Rewrite the records below, replacing "GUI agent" with "UI agent" and keeping everything else the same.

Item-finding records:
^^^^^^^^^^^^^^^^

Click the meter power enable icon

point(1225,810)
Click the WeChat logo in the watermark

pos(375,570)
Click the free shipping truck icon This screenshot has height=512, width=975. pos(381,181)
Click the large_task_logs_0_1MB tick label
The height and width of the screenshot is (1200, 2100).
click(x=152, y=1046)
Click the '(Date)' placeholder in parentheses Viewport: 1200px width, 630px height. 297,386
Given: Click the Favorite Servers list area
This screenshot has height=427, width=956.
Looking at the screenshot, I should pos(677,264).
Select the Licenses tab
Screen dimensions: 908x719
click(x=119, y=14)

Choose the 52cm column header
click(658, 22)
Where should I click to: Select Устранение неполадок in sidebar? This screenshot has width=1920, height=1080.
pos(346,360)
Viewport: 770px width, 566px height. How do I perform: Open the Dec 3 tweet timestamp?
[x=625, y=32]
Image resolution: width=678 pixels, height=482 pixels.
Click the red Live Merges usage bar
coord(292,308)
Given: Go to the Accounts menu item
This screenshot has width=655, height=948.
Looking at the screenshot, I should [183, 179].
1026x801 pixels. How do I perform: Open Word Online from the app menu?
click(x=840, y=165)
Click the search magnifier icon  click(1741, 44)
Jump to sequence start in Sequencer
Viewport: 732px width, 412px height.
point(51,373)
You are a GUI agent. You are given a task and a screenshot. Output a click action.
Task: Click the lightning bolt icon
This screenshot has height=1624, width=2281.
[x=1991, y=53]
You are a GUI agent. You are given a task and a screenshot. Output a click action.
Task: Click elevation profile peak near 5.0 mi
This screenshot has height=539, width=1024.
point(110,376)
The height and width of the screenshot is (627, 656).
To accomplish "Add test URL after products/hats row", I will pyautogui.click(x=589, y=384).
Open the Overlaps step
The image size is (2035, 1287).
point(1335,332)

^^^^^^^^^^^^^^^^

Answer to the problem |
Click the meter power enable icon

point(1225,810)
Click the WeChat logo in the watermark

pos(375,570)
Click the free shipping truck icon This screenshot has height=512, width=975. pos(381,181)
Click the large_task_logs_0_1MB tick label
The height and width of the screenshot is (1200, 2100).
click(x=152, y=1046)
Click the '(Date)' placeholder in parentheses Viewport: 1200px width, 630px height. 297,386
Given: Click the Favorite Servers list area
This screenshot has height=427, width=956.
Looking at the screenshot, I should pos(677,264).
Select the Licenses tab
Screen dimensions: 908x719
click(x=119, y=14)

Choose the 52cm column header
click(658, 22)
Where should I click to: Select Устранение неполадок in sidebar? This screenshot has width=1920, height=1080.
pos(346,360)
Viewport: 770px width, 566px height. How do I perform: Open the Dec 3 tweet timestamp?
[x=625, y=32]
Image resolution: width=678 pixels, height=482 pixels.
Click the red Live Merges usage bar
coord(292,308)
Given: Go to the Accounts menu item
This screenshot has width=655, height=948.
Looking at the screenshot, I should [183, 179].
1026x801 pixels. How do I perform: Open Word Online from the app menu?
click(x=840, y=165)
Click the search magnifier icon  click(1741, 44)
Jump to sequence start in Sequencer
Viewport: 732px width, 412px height.
point(51,373)
You are a UI agent. You are given a task and a screenshot. Output a click action.
Task: Click the lightning bolt icon
This screenshot has height=1624, width=2281.
[x=1991, y=53]
You are a UI agent. You are given a task and a screenshot. Output a click action.
Task: Click elevation profile peak near 5.0 mi
This screenshot has height=539, width=1024.
point(110,376)
The height and width of the screenshot is (627, 656).
To accomplish "Add test URL after products/hats row", I will pyautogui.click(x=589, y=384).
Open the Overlaps step
The image size is (2035, 1287).
point(1335,332)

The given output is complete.